*Problem requirements*. Rewrite the material from the line with "The image size is (1000, 759)." up to and including the line with "annotations is located", replacing "Identify the location of" with "Give the position of" and leaving everything else unchanged.

*Extracted data*.
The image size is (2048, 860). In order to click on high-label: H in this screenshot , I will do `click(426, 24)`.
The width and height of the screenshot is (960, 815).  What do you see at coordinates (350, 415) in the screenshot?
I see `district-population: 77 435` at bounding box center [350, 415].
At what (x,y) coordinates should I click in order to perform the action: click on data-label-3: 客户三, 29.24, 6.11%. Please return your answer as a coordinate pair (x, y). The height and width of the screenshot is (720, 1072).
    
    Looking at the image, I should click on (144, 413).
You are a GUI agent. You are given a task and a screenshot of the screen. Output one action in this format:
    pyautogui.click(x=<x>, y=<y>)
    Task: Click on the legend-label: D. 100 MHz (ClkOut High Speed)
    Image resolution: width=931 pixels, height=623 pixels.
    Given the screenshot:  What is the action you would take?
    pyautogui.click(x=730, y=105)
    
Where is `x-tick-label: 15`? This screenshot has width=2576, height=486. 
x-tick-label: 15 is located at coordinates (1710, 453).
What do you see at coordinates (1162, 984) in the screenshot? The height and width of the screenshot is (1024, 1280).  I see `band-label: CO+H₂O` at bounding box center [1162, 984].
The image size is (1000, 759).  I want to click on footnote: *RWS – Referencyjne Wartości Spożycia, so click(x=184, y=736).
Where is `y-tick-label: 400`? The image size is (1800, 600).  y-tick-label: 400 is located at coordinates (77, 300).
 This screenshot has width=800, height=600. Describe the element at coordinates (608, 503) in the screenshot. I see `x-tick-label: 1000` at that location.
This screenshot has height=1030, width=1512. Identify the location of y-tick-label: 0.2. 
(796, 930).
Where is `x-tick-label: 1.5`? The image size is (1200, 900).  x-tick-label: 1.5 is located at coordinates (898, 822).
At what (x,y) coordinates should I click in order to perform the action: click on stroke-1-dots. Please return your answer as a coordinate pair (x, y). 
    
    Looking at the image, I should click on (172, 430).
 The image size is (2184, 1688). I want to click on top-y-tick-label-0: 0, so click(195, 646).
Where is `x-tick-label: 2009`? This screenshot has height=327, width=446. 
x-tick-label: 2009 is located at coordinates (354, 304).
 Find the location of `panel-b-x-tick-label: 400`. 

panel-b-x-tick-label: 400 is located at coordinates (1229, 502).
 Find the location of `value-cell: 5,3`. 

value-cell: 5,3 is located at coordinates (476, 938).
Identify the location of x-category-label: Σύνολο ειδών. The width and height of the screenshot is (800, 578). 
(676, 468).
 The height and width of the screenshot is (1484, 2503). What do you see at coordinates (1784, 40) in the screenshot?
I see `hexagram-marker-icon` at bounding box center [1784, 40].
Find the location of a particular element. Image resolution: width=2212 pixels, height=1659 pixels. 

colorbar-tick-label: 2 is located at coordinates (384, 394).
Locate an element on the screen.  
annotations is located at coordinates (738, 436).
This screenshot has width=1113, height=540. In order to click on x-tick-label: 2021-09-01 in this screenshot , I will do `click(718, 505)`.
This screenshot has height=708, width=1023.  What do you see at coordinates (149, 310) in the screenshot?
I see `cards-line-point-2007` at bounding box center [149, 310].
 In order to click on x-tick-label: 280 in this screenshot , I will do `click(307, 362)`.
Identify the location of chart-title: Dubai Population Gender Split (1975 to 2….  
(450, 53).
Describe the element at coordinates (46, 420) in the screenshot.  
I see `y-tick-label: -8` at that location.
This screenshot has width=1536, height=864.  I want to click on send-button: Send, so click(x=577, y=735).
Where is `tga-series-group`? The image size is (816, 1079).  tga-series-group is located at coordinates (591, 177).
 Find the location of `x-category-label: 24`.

*Solution*.
The image size is (1000, 759).  I want to click on footnote: *RWS – Referencyjne Wartości Spożycia, so click(x=184, y=736).
Where is `y-tick-label: 400`? The image size is (1800, 600).  y-tick-label: 400 is located at coordinates (77, 300).
 This screenshot has width=800, height=600. Describe the element at coordinates (608, 503) in the screenshot. I see `x-tick-label: 1000` at that location.
This screenshot has height=1030, width=1512. Give the position of y-tick-label: 0.2. 
(796, 930).
Where is `x-tick-label: 1.5`? The image size is (1200, 900).  x-tick-label: 1.5 is located at coordinates (898, 822).
At what (x,y) coordinates should I click in order to perform the action: click on stroke-1-dots. Please return your answer as a coordinate pair (x, y). 
    
    Looking at the image, I should click on (172, 430).
 The image size is (2184, 1688). I want to click on top-y-tick-label-0: 0, so click(195, 646).
Where is `x-tick-label: 2009`? This screenshot has height=327, width=446. 
x-tick-label: 2009 is located at coordinates (354, 304).
 Find the location of `panel-b-x-tick-label: 400`. 

panel-b-x-tick-label: 400 is located at coordinates (1229, 502).
 Find the location of `value-cell: 5,3`. 

value-cell: 5,3 is located at coordinates (476, 938).
Give the position of x-category-label: Σύνολο ειδών. The width and height of the screenshot is (800, 578). 
(676, 468).
 The height and width of the screenshot is (1484, 2503). What do you see at coordinates (1784, 40) in the screenshot?
I see `hexagram-marker-icon` at bounding box center [1784, 40].
Find the location of a particular element. Image resolution: width=2212 pixels, height=1659 pixels. 

colorbar-tick-label: 2 is located at coordinates (384, 394).
Locate an element on the screen.  
annotations is located at coordinates (738, 436).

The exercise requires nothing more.